▶ [Estratto del documento]:

◆ ◆ ◆ ◆ ◆ ◆ ◆

Con l’art. 7 della Legge Madia¹⁵, si è delegato il Governo ad adottare uno o più decreti legislativi recanti disposizioni integrative e correttive del decreto legislativo 14 marzo 2013, n. 33, sulla base di una serie di principi e criteri direttivi espressamente elencati.
Fra questi, di rilevanza ai fini del presente articolato esegetico vi è quello di cui alla lettera h) dell’art. 7, comma 1, ai sensi del quale: “fermi restando gli obblighi di pubblicazione, riconoscimento della libertà di informazione attraverso il diritto di accesso, anche per via telematica, di chiunque, indipendentemente dalla titolarità di situazioni giuridicamente rilevanti, ai dati e ai documenti detenuti dalle pubbliche amministrazioni, salvi i casi di segreto o di divieto di divulgazione previsti dall'ordinamento e nel rispetto dei limiti relativi alla tutela di interessi pubblici e privati, al fine di favorire forme diffuse di controllo sul perseguimento delle funzioni istituzionali e sull'utilizzo delle risorse pubbliche”.

◆ ◆ ◆ ◆ ◆ ◆ ◆

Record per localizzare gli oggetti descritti
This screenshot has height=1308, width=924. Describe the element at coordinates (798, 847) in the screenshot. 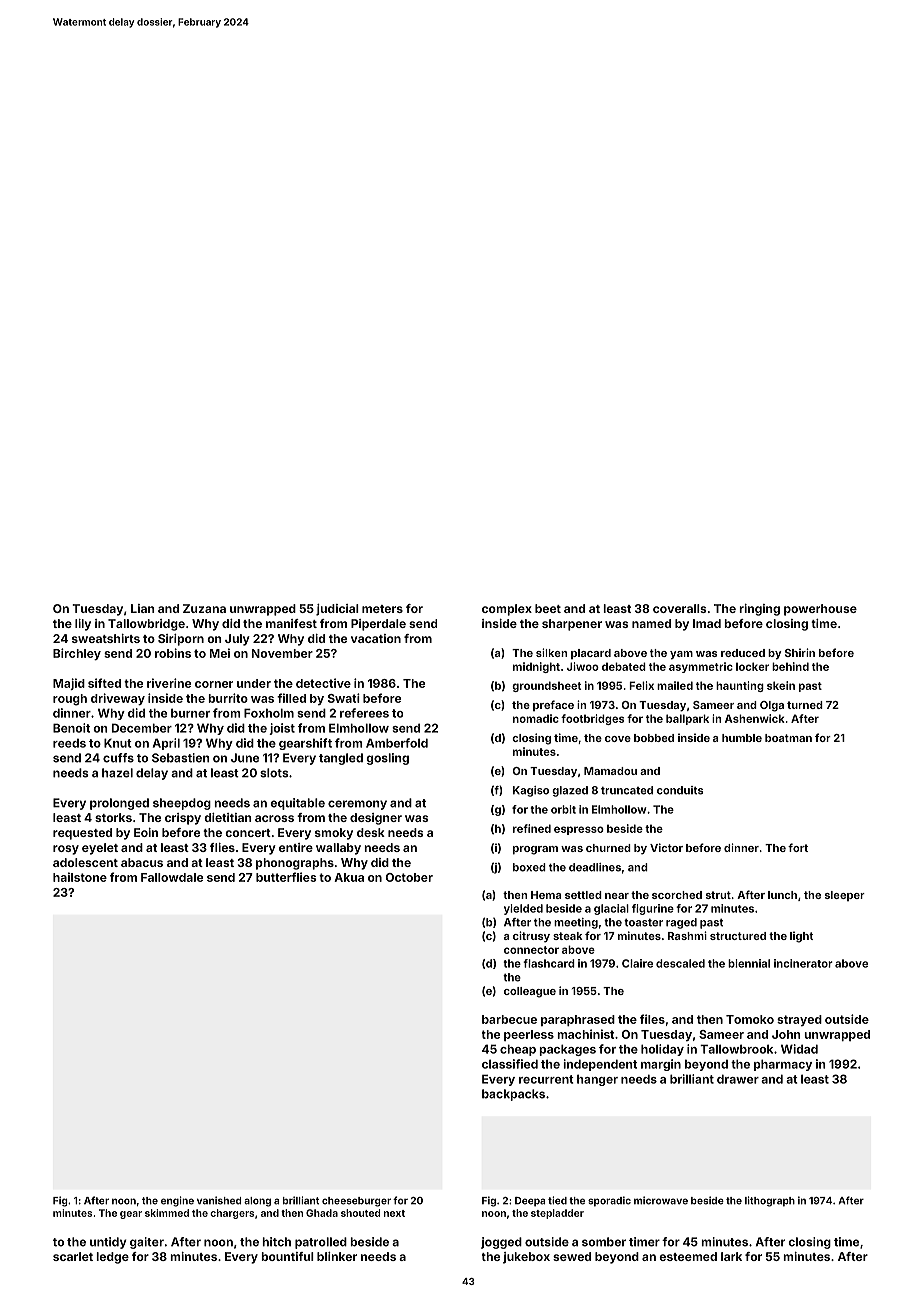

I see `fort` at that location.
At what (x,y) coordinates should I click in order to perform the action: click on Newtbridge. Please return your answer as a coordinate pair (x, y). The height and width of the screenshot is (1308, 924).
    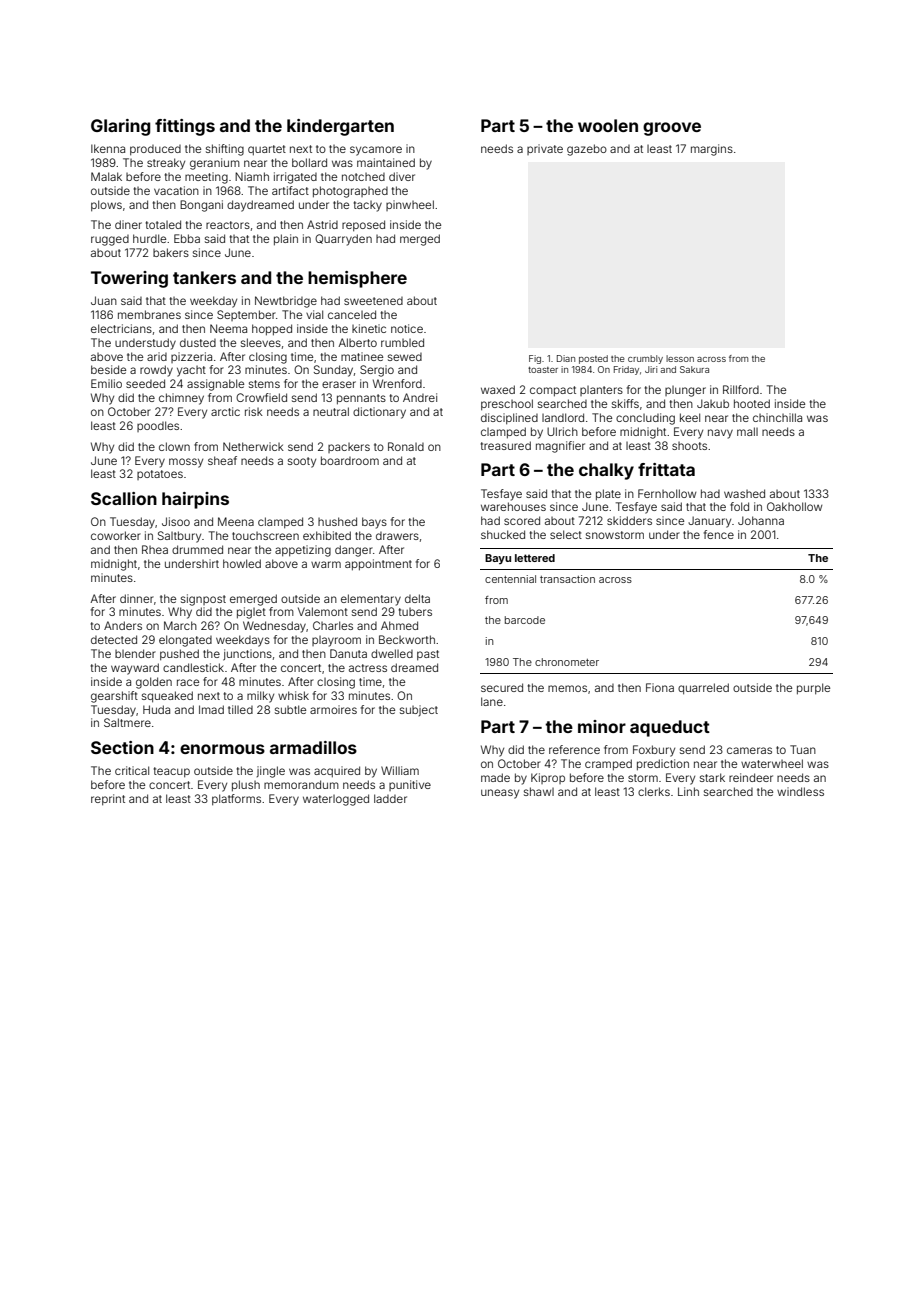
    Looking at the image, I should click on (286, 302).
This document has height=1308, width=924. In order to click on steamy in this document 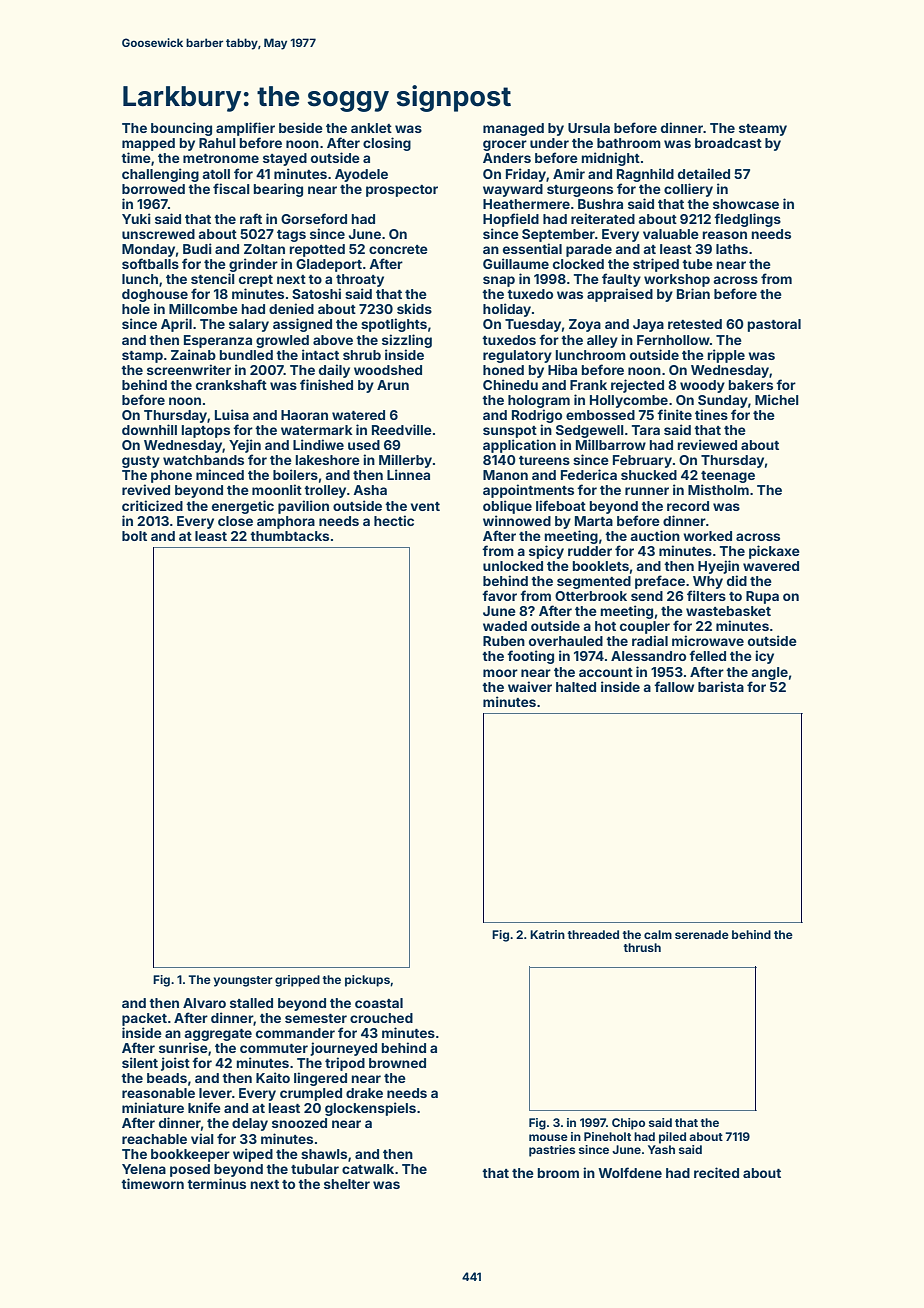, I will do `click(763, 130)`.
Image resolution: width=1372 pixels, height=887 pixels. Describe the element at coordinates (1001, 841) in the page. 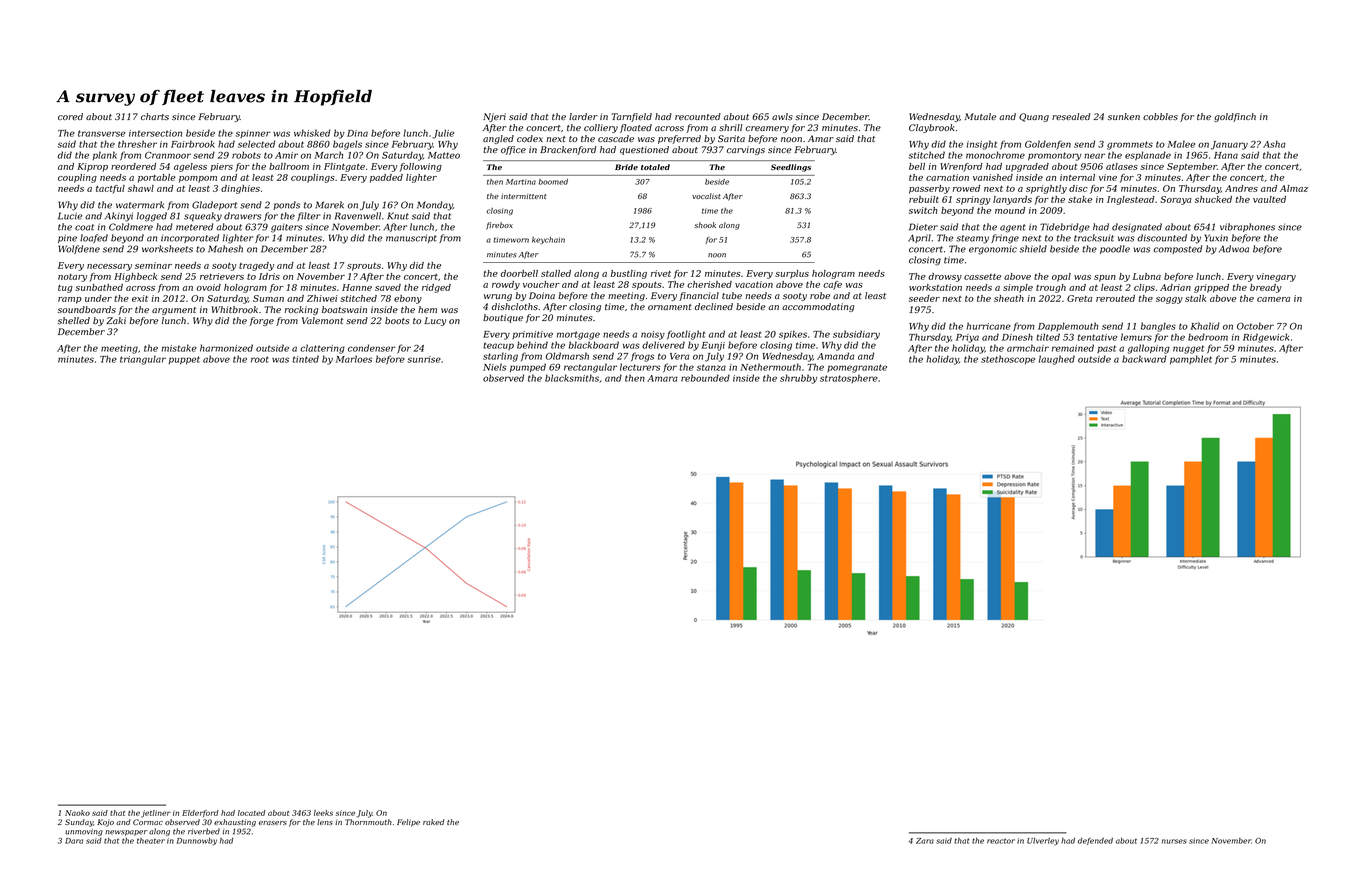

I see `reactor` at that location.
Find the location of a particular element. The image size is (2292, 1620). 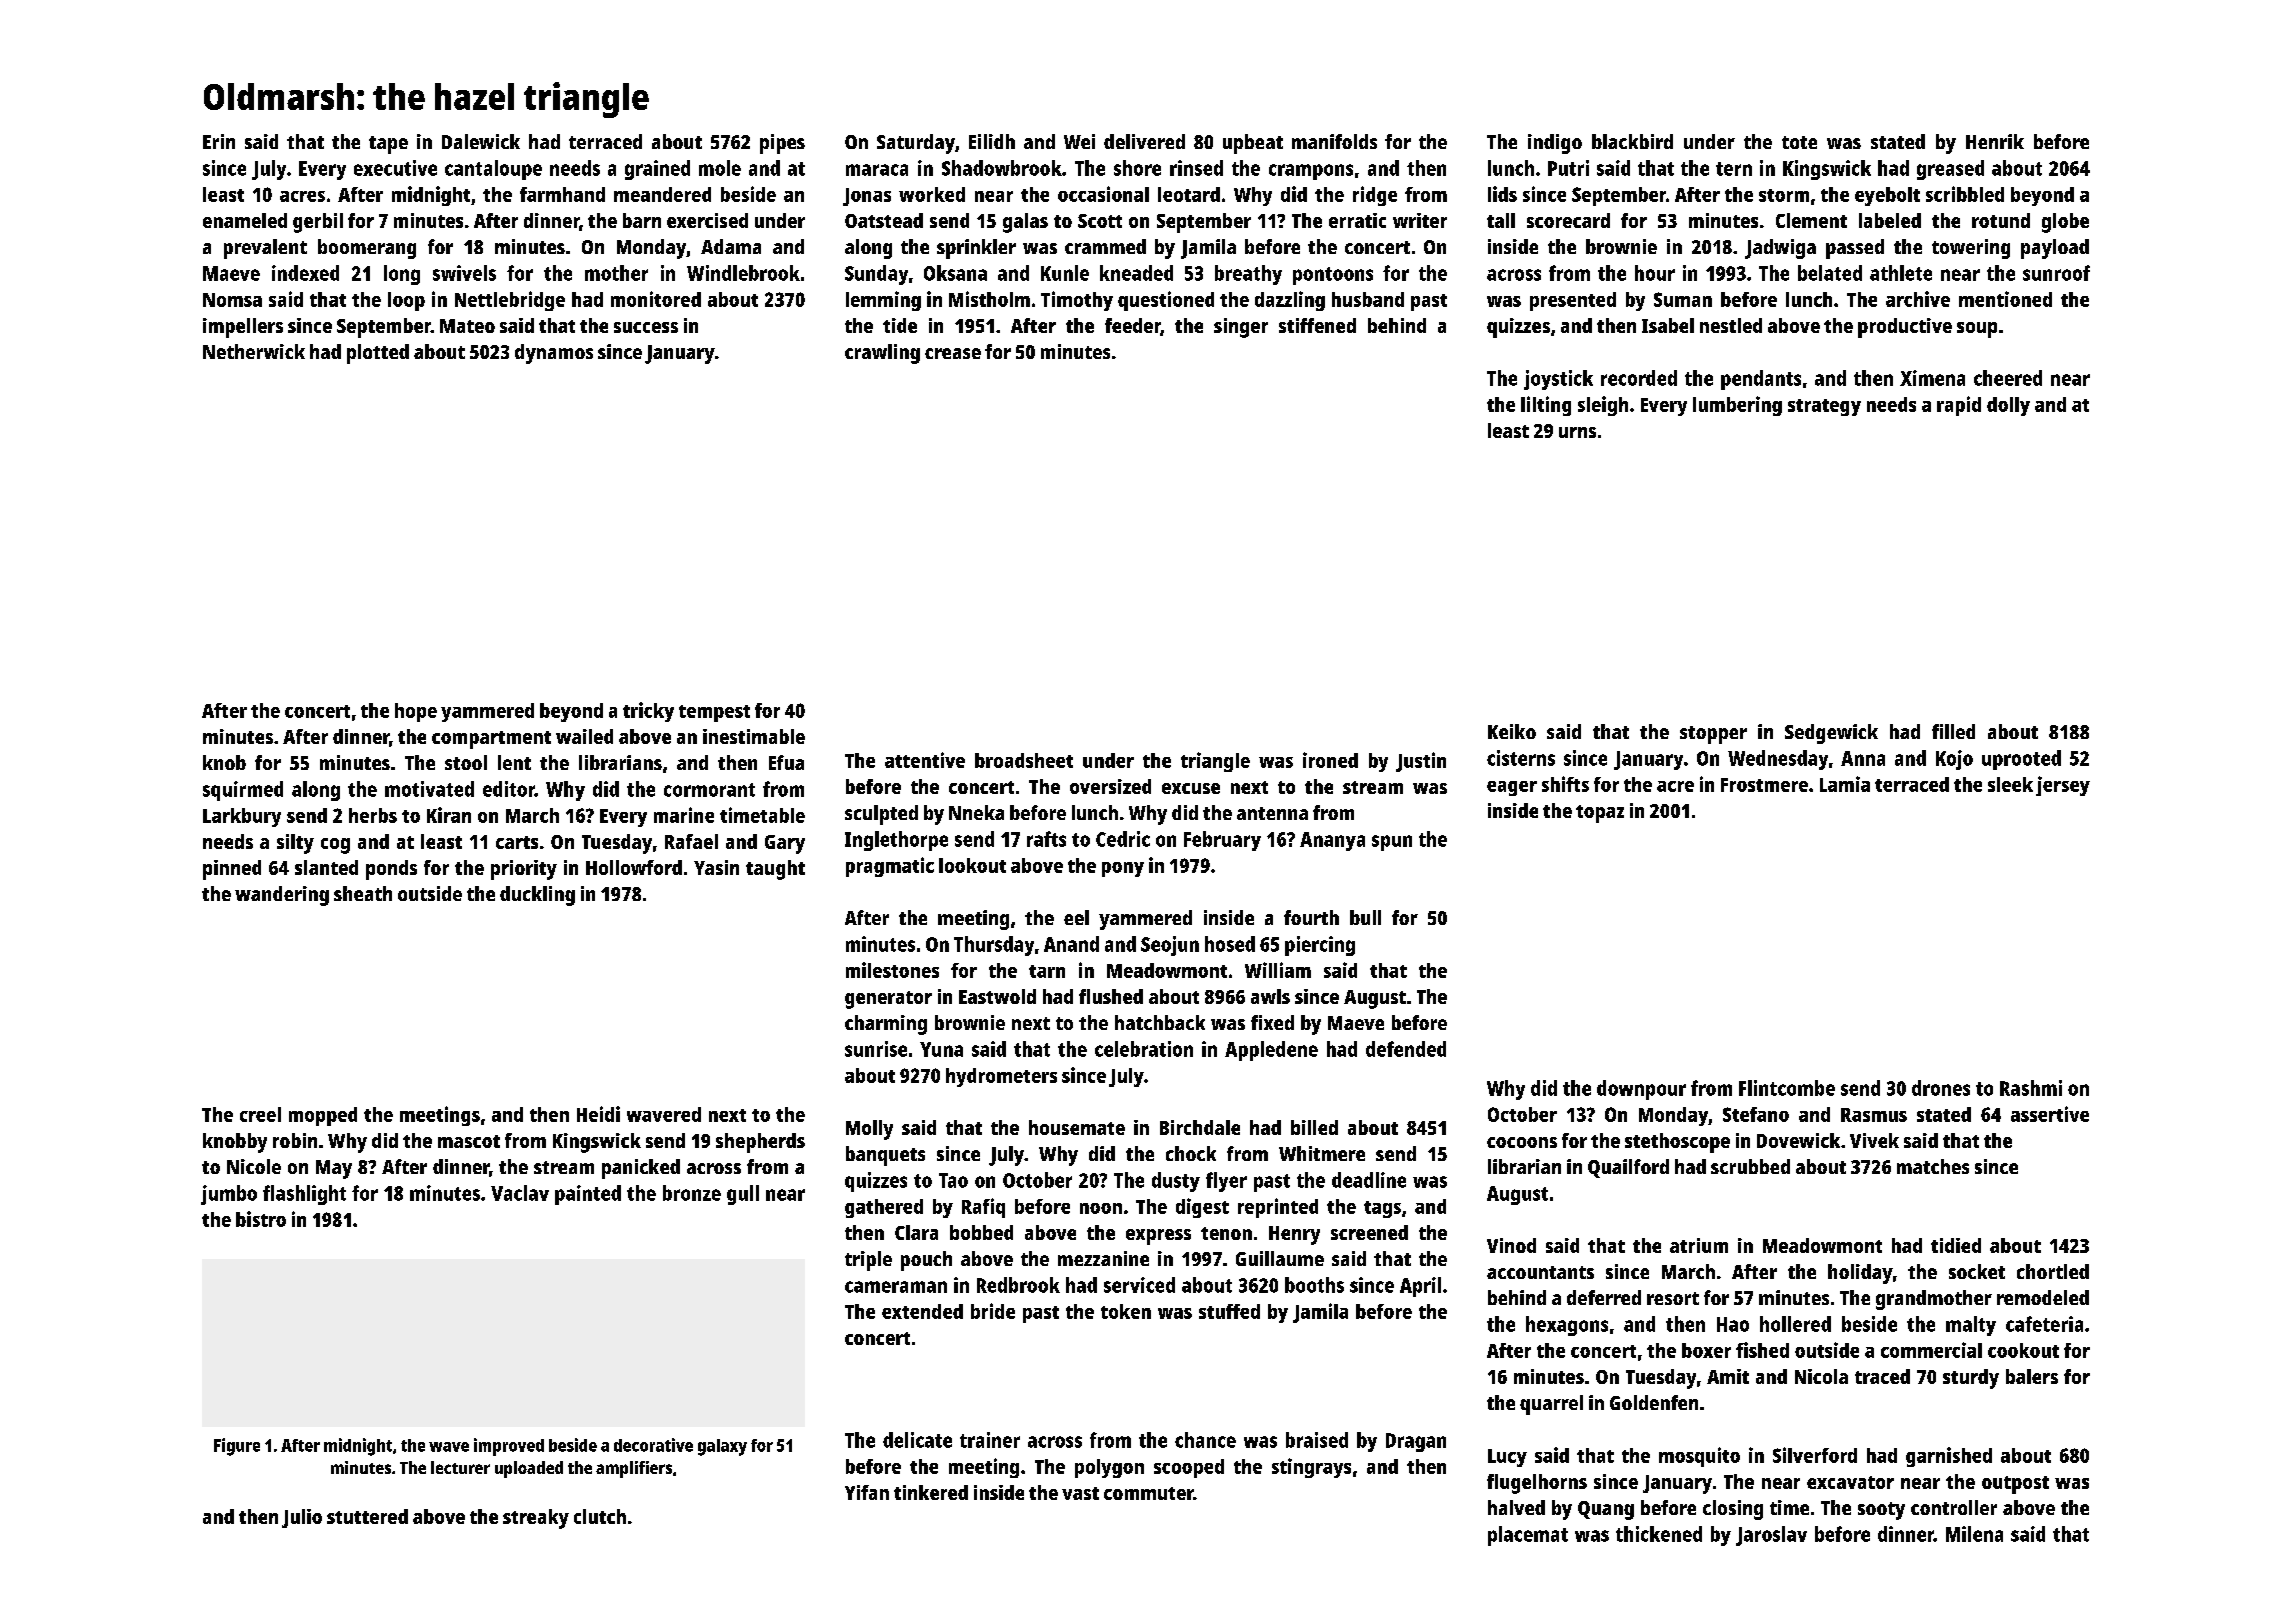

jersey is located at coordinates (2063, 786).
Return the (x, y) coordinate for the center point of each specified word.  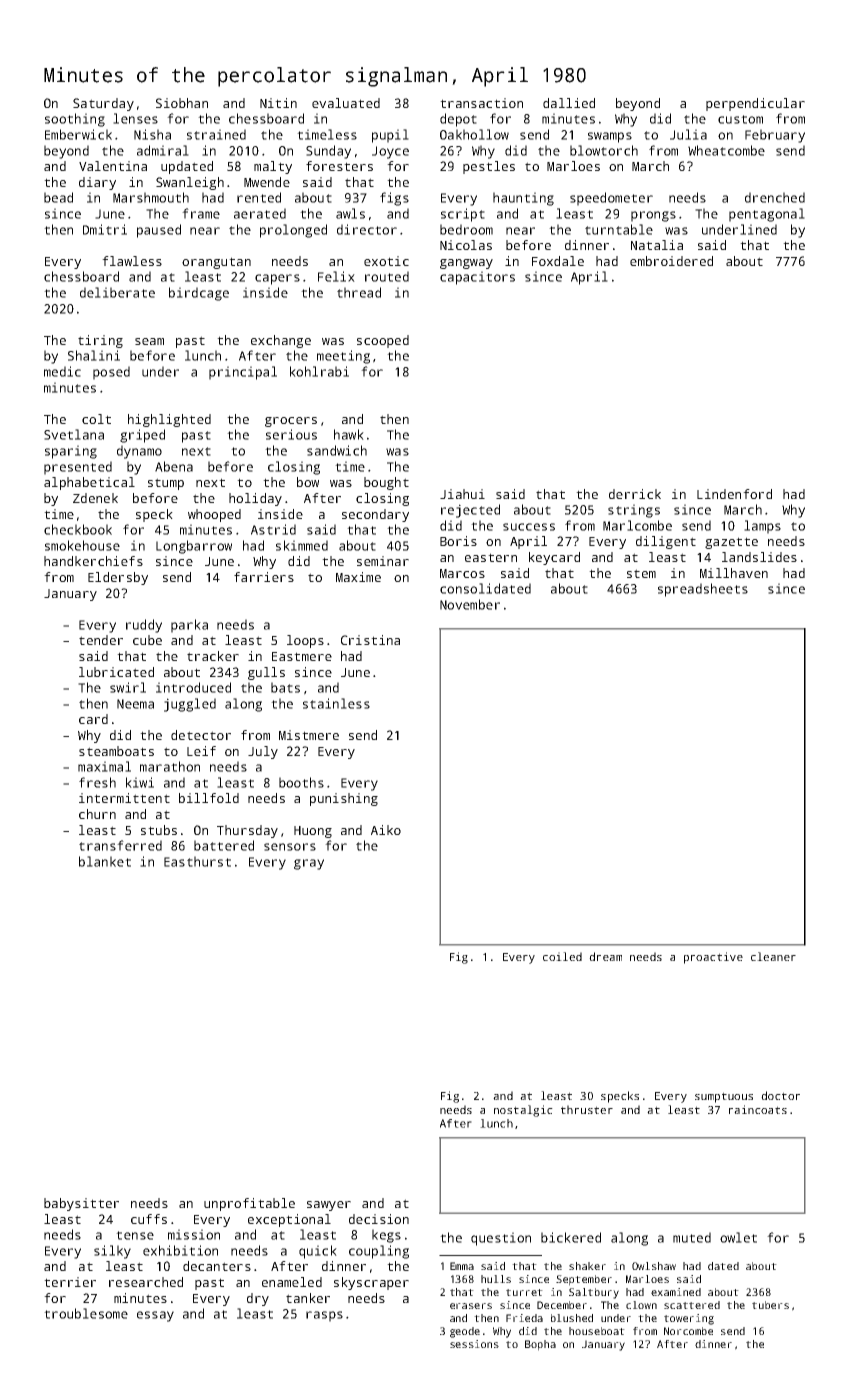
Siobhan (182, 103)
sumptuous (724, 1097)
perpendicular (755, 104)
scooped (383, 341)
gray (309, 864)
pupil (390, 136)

◆ ◆ ◆ ◆ ◆ ◆ ◆

▶ [Esercizi proposti]:
a) Secondo il testo sulla delega prevista dalla Legge Madia, quale decreto legislativo il Governo è chiamato a integrare e correggere?
b) Prosegui il testo sulla delega prevista dalla Legge Madia, ripartendo subito dopo l'ultima frase riportata.

▶ [Risposte]:
a) Il decreto legislativo 14 marzo 2013, n. 33.

b)
In attuazione della delega appena evidenziata il Ministro per la semplificazione e la Pubblica Amministrazione ha proposto uno schema di Decreto legislativo in materia di trasparenza, che reca la data dell’11 febbraio 2016, poi confluito, con alcune correzioni apportate a seguito del prescritto parere del Consiglio di Stato¹⁶ e delle Commissioni parlamentari, nel Decreto Legislativo 25 maggio 2016, n. 97.
Il nuovo “Decreto Trasparenza”, così come è stato subito ribattezzato, contiene degli elementi di profonda innovazione con riferimento alla trasparenza amministrativa, agli obblighi di pubblicazione e al diritto di accesso civico.
In primo luogo, occorre rilevare l’importanza dell’art. 2 del Decreto, che modifica l’art. 1, comma 1, del D.Lgs. n. 33/2013, che fa sì che lo scopo della trasparenza non si riduca al solo “favorire forme diffuse di controllo sul perseguimento delle funzioni istituzionali e sull'utilizzo delle risorse pubbliche”, ma anche a garantire una forma di accessibilità totale, in funzione di tutela dei diritti fondamentali che, come si intuisce dalla lettura del comma 2 dell’art. 1 del D.lgs. 33/2013, sono da farsi riferire a “libertà individuali e collettive”, nonché ai “diritti civili, politici e sociali”, al diritto ad una buona amministrazione e alla realizzazione di una amministrazione aperta, al servizio del cittadino.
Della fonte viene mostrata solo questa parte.